Gilmore is hardly the only developer interested in Chinatown. Interest in the neighborhood’s properties has surged recently.
Downtown developer Izek Shomof is planning a seven-story mixed-user near Spring and Alpine. Atlas Capital is planning 725 market-rate units near the Chinatown Gold Line Station (though residents are suing to stop it).
A high-end French developer has teamed up with architecture firm Studio Gang to pitch a 26-story hotel and apartment tower on a site now occupied by a former movie theater turned event venue. In November 2018, an LLC controlled by Jim Jacobsen of the Santa Monica-based firm Redcar Properties, bought the large swap meet building at 861 North Spring Street for $15 million.
It’s a pattern that is repeating in Chinatowns across the country as wealthier people seek downtown homes, the Atlantic reported in February.

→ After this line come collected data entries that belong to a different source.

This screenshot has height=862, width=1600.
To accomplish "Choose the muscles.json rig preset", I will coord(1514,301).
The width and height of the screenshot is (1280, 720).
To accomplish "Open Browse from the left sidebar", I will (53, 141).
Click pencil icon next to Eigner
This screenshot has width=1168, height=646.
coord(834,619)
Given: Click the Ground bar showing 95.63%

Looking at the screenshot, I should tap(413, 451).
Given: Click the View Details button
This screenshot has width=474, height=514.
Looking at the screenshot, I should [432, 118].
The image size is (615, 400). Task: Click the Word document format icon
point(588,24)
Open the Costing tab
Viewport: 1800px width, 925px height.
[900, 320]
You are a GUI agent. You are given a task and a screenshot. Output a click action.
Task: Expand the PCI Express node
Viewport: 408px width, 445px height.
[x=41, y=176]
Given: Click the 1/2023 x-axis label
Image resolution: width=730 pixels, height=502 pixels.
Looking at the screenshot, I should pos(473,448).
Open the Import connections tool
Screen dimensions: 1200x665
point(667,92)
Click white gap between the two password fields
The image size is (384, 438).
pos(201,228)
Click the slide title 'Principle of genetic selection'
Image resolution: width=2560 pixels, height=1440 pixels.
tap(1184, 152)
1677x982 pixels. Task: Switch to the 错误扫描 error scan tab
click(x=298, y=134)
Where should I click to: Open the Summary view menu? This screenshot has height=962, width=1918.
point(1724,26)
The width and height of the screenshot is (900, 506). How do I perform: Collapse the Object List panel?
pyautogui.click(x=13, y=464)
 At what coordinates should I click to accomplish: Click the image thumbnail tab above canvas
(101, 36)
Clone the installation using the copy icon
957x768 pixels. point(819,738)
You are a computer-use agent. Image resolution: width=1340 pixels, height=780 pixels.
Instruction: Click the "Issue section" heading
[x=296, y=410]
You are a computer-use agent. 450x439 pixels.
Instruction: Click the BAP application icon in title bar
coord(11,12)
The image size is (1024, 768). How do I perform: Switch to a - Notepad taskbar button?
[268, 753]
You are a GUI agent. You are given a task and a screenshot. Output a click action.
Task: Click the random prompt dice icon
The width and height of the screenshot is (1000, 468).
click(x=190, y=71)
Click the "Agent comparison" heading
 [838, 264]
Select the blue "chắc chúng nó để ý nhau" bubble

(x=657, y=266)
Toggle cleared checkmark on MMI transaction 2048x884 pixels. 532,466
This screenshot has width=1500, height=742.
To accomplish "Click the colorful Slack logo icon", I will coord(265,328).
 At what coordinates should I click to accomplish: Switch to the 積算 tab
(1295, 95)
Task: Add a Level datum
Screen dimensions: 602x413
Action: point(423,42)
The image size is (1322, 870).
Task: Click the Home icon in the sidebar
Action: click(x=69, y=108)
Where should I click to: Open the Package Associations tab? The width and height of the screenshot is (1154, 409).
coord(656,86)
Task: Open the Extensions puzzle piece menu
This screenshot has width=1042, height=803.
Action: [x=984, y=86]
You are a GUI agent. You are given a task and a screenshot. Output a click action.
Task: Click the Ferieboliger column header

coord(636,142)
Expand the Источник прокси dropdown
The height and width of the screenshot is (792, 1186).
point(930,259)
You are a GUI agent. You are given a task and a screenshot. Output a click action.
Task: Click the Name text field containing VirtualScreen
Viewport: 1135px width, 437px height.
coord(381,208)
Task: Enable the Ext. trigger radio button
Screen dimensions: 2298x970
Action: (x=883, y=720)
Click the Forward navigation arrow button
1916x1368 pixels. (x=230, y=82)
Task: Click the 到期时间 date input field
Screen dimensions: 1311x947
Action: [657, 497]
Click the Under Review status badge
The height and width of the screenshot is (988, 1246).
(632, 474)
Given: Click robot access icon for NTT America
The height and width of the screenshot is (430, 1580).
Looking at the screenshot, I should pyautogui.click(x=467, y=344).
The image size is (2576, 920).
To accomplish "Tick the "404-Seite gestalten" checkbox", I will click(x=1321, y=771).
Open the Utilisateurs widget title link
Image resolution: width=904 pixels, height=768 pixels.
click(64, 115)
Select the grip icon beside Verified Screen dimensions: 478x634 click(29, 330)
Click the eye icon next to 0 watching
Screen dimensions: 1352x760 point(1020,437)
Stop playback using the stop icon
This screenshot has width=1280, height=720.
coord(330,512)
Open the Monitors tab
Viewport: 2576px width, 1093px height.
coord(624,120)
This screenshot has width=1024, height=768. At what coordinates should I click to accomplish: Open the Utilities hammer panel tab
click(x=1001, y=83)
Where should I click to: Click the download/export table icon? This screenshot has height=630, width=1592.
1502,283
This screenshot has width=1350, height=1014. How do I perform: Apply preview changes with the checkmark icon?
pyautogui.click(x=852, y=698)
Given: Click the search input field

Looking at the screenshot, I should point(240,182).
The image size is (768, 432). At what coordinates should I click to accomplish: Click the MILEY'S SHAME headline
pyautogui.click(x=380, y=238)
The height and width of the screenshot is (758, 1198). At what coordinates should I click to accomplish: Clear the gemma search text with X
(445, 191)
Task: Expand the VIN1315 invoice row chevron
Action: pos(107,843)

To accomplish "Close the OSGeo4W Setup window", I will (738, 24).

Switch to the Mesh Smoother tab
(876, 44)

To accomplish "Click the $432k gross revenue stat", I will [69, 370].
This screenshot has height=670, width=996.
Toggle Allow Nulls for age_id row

These neighborhoods, often located in the heart of cities’ urban centers, were inexpensive and undesirable for decades. They experienced long periods of disinvestment in the wake of white flight from cities and suburbanization, and that’s made them very attractive to developers.
But as Chinatowns and other ethnic enclaves have become prime properties, that has meant in many instances that longterm residents are getting pushed out. In LA’s Chinatown, this seems to be the case too.